Victor Arendorff

from Wikipedia, the free encyclopedia
Victor Arendorff (1954)

Victor Arendorff (born April 27, 1878 in Stockholm , † February 16, 1958 ) was a Swedish writer , journalist and poet .

Life

Despite his bourgeois background, Arendorff was close to anarchism and syndicalism . Nevertheless, from 1896 he began a journalistic career in the right-wing newspaper Stockholms Dagblad . After four years he finished his work there and began to write for magazines from the anarchist, union and socialist spectrum, including the Journal of Fire . At this time his work as a writer and poet began and he published his first poems. Arendorff was one of the first bohemians in the old Klara district in Stockholm, which was demolished in the 1960s, and remained a key player together with Helmer Grundström , Emil Hagstrom and Nils Ferlin .

Arendorff was homeless for a long time and at that time lived in Hagapark near Solna near Stockholm.

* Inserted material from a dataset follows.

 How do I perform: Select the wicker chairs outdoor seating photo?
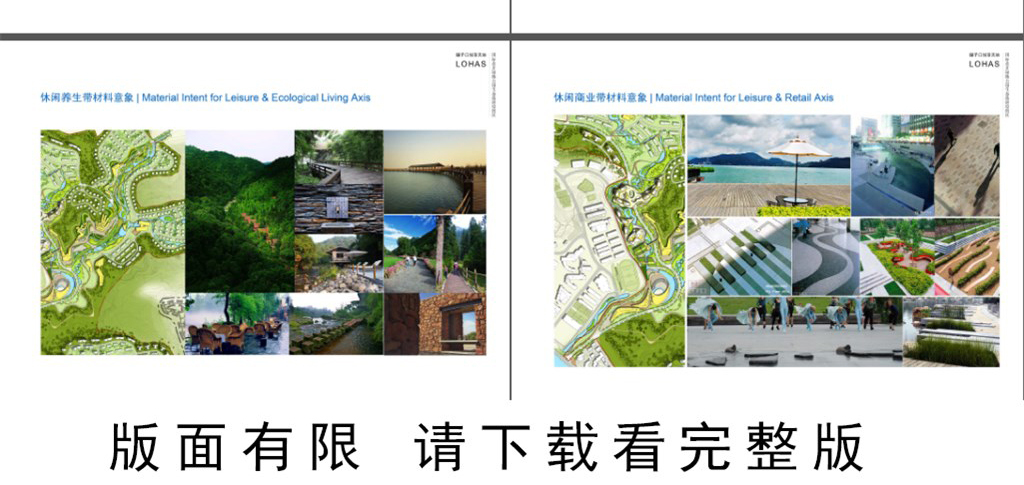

Once he sold the information that he had died to Dagens Nyheter in order to sell the news of his continued life after the successful coup .

In his books, Arendorff often describes the living conditions of the labor movement and the lumpen proletariat . He wrote for the Lantarbetare-Bladet .

He spent his last years in a nursing home in Stureby. He is buried on Skogskyrkogården in Enskede .

Individual evidence

  1. See: Lennart Leopold: Skönhetsdyrkare och socialdemokrat - Studier i Bengt Lidforss litteraturkritiska gärning. Södertälje 2001, p. 238f.